The basic idea is to use trie to solve this problem. Trie here is basically a rooted binary tree where each edge is either labelled by 0 or 1 and the node will have a value equal to the number of elements in the trie having a prefix given by path from the root to that node.

We iterate over the given array ‘ARR’ and for each integer in ‘ARR’ count the number of elements present in the Trie whose bitwise XOR with the current integer is in the range [LOW, HIGH], and then insert this integer in the trie by converting it in 16-bit binary format.

Let F(X) be the number of elements in the trie whose bitwise XOR with a current integer is less than ‘X’, then we need to find F(HIGH+1) - F(LOW).

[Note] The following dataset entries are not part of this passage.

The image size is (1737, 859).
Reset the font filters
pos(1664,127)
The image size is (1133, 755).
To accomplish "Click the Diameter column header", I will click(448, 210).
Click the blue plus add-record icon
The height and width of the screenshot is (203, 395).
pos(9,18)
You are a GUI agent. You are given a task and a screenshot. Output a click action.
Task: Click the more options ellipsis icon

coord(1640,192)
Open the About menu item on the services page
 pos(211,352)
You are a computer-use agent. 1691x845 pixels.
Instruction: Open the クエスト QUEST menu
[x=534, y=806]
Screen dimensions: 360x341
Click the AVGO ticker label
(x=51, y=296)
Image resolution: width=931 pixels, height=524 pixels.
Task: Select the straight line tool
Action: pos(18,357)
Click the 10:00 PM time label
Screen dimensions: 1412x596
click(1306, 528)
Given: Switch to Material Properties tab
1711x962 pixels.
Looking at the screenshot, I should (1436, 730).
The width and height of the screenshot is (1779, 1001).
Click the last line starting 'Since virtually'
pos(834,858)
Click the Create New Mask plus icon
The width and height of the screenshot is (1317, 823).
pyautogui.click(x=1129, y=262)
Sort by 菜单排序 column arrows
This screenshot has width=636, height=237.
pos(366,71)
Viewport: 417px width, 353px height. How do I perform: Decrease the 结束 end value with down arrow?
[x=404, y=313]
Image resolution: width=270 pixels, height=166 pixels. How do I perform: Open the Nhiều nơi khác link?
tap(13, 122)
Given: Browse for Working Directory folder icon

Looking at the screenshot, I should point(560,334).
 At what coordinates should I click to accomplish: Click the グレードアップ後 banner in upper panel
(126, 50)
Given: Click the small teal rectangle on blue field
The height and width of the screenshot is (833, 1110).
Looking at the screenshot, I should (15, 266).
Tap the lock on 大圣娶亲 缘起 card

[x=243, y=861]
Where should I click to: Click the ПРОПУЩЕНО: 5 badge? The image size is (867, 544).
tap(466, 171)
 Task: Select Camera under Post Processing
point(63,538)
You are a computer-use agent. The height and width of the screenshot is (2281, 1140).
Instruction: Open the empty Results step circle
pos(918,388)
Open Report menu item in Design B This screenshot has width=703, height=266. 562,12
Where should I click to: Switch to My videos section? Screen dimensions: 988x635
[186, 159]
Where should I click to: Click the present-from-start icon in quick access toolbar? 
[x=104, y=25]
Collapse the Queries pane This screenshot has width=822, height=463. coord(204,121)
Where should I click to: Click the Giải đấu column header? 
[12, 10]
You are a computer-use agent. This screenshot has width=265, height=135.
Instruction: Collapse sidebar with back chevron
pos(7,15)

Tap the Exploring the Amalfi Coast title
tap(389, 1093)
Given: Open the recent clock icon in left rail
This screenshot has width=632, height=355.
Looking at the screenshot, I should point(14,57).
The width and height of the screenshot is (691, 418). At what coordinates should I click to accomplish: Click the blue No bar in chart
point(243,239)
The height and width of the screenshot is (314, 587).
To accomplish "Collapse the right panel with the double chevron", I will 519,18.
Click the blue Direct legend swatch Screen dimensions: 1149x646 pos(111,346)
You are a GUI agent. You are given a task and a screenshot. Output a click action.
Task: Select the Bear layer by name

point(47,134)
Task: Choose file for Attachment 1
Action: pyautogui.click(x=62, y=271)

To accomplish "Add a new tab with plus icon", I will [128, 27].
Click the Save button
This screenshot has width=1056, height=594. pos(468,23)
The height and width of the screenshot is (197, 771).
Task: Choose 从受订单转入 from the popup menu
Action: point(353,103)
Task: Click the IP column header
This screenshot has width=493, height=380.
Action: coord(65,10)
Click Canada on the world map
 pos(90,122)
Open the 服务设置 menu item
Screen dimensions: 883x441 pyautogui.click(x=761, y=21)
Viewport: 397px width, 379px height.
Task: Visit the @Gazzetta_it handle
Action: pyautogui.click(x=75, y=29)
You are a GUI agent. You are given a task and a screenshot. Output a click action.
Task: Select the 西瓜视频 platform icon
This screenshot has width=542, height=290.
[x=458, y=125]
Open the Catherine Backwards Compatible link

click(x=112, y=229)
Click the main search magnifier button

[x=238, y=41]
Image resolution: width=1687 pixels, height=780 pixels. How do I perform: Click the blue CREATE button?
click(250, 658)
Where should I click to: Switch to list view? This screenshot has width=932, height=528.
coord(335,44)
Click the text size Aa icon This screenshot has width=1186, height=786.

We can find F(X) as follow -:

Initialize an integer variable ‘COUNT’: = 0.
Keep a pointer ‘p’ at the root of the trie.
Run a loop where ‘i’ ranges from 15 to 0 and do the following -:
1. Let ‘CURBIT’ be the XOR of the ‘i-th’ bit of ‘X’ with ‘i-th’ bit of the current integer. Clearly ‘CURBIT’ is either 0 or 1.
2. If the ‘i-th’ bit of ‘X’ is 1, then add the value of the node followed by an edge labelled with 1 - ’CURBIT’ from the pointer ‘p’ in ‘COUNT’. (If exists)
3. Move pointer ‘p’ to the node followed by an edge labelled with ‘CURBIT’. If it doesn’t exist then break the loop.
Return ‘COUNT’.

Now the complete problem can be solved by using this algorithm of finding F(X) as follows -:

Initialize an integer variable ‘COUNTER’: = 0.
Create an empty trie.
Run a loop where ‘i’ ranges from 0 to ‘N’-1 and do the following -:
1. Do COUNTER: = COUNTER + F(HIGH+1) - F(LOW).
2. Insert ARR[i] in the trie by converting it into 16-bit binary format.
Return ‘COUNTER’.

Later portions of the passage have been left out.